Stresstest für bayerische Notaufnahmen

  • Mittwoch, 18. Januar 2017
Uploaded: 17.02.2015 17:42:17 by mis
/dpa

München/Berlin – In Bayern sind die Notaufnahmen überfüllt. An einigen Kliniken über­schreiten die Patientenzahlen den Jahresdurchschnitt derzeit um mehr als ein Viertel. Entsprechend würden die Wartezeiten auf eine ärztliche Versorgung explodieren, teilte die Gesellschaft für Akut- und Notfallmedizin Bayern heute mit. In München etwa hatten demnach am Sonntagnachmittag fast alle Kliniken eine Ka­pa­zitätserschöpfung für Not­fall­patienten an die Leitstelle gemeldet.

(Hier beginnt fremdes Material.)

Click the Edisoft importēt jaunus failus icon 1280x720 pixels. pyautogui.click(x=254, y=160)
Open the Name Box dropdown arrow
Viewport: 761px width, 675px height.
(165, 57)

Ursachen dafür sind die Grippewelle und die glatten Straßenverhältnisse. „Die üblichen Sturzverletzungen mit Unterarm- und Beinbrüchen sind dabei meist zeitnah und gut zu versorgen“, erklärte der Vorsitzende der bayerischen Notfallmediziner, Markus Wehler. Problematisch hingegen sei die Notfallversorgung im Bereich der konservativen Medizin. In München häufen sich demnach Fälle von schwer an Grippe Erkrankten, die stationär aufgenommen werden müssten. Besonders betroffen seien vor allem ältere und abwehr­­geschwächte Menschen, die schwer durch Influenza erkranken können.

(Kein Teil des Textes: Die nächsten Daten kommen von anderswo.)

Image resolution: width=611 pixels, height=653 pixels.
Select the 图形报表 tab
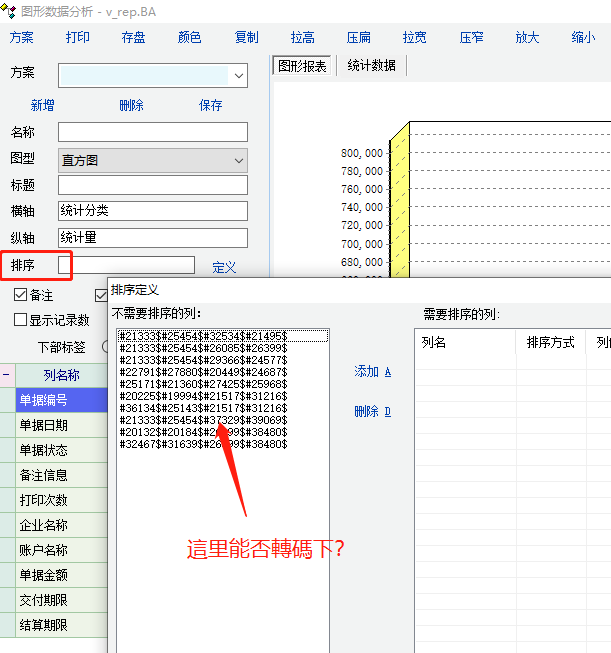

DGINA warnt vor Gefahren überlasteter Notaufnahmen
Die Deutsche Gesellschaft interdisziplinäre Notfall- und Akutmedizin (DGINA) wies darauf hin, dass die Situation für die Notaufnahmen eine besondere Herausforderung sei. Denn diese Patienten müssen nicht nur isoliert werden, sie beanspruchten auch zusätzliche Ka­pazitäten auf den Stationen. Weil aber aktuell kaum noch Betten in den Kliniken frei seien, verblieben diese länger als nötig in den Notaufnahmen. Das führe laut DGINA zu Überfüllung und binde zusätzliches pflegerisches und ärztliches Personal. „Es ist wissen­schaftlich belegt, dass gerade in Zeiten überlasteter Notaufnahmen gehäuft gefährliche Situationen auftreten“, betonte DGINA-Präsident Christoph Dodt.

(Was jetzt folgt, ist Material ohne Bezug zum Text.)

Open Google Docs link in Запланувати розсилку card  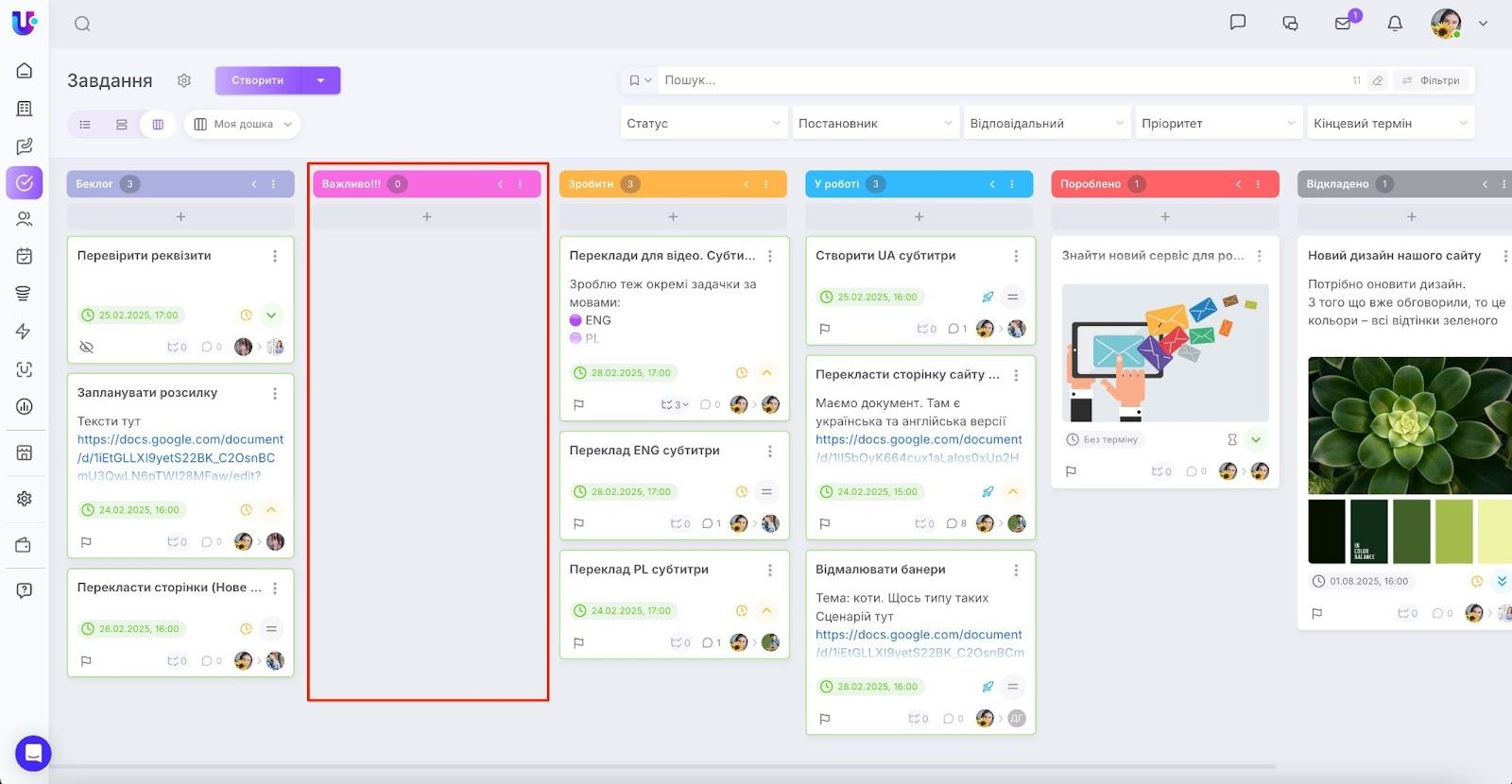pyautogui.click(x=180, y=457)
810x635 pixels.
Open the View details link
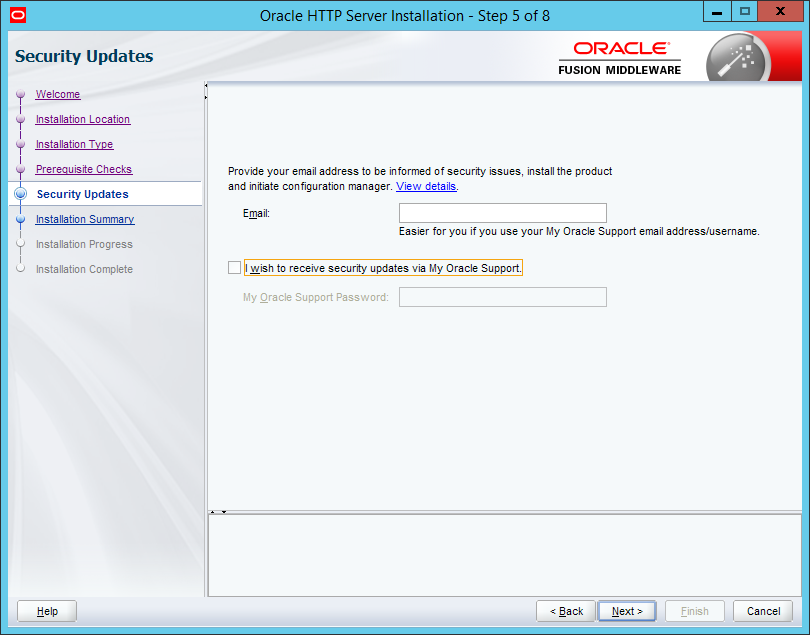coord(426,187)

Moderne Notaufnahmen setzten auf Ersteinschätzungssysteme, bei denen speziell ge­schul­tes Personal anhand des Krankheitssymptoms die maximale Wartezeit bis zum ers­ten Arztkontakt zuordne – ein Verfahren, bei dem die vorgegebenen Versorgungs­zeiten für offensichtlich schwer Kranke, wie Verunfallte oder Menschen mit Herzinfarkt oder Schlag­anfall, in jedem deutschen Krankenhaus sicher eingehalten werden können.

Anders sieht es der DGINA zufolge bei Krankheiten aus, deren Ursache nicht so einfach zu diagnostizieren seien. „Gerade während der Grippewelle kommen immer wieder Men­schen mit hohem Fieber in die Kliniken, bei denen sich eine anfänglich vermutete Grip­pe­symptomatik als lebensgefährliche Blutvergiftung herausstellt“, sagte Florian Demetz, Stellvertretender Vorsitzender der Gesellschaft für Akut- und Notfallmedizin Bayern. Die frühzeitige Erkennung und zeitnahe Abklärung dieser Patienten erfordere eine beson­de­re Aufmerksamkeit, die in überfüllten Notaufnahmen nicht mehr jederzeit gewährleistet werden könne.

Die DGINA macht deutlich, dass die Situation in Bayern kein regionaler Ausnahmefall ist, der nach der Grippesaison zu den Akten gelegt werden könne. Die Fachgesellschaft be­mängelte eine unzureichend Finanzie­rung. Diese führe zu strukturellen und personell­en Defiziten, unter denen letztlich die Patienten zu leiden hätten. „Das Grundproblem liegt in der fehlenden Deckung der Vorhaltungskosten für eine Rund-um-die-Uhr-Notfallver­sor­gung“, sagte der DGINA-Präsident.

Krankenhäuser würden derzeit nur für Notfallpatien­ten ausreichend bezahlt, die stationär aufgenommen werden. Reservevorhaltungen, die in der Notfallmedizin unabdingbar sei­en, seien ökonomisch nicht gedeckt. Die Gesell­schaft für Akut- und Notfallmedizin Bay­ern und die DGINA fordern, dass die Vorhaltungs­kosten für die klinische Notfallversor­gung gedeckt werden. Dazu müssten Notaufnahmen als eigenständige Fachabteilungen im Krankenhausplan geführt werden. Nur dann könn­ten gezielt entsprechende finanzielle Mittel von den Kostenträgern bereitgestellt werden.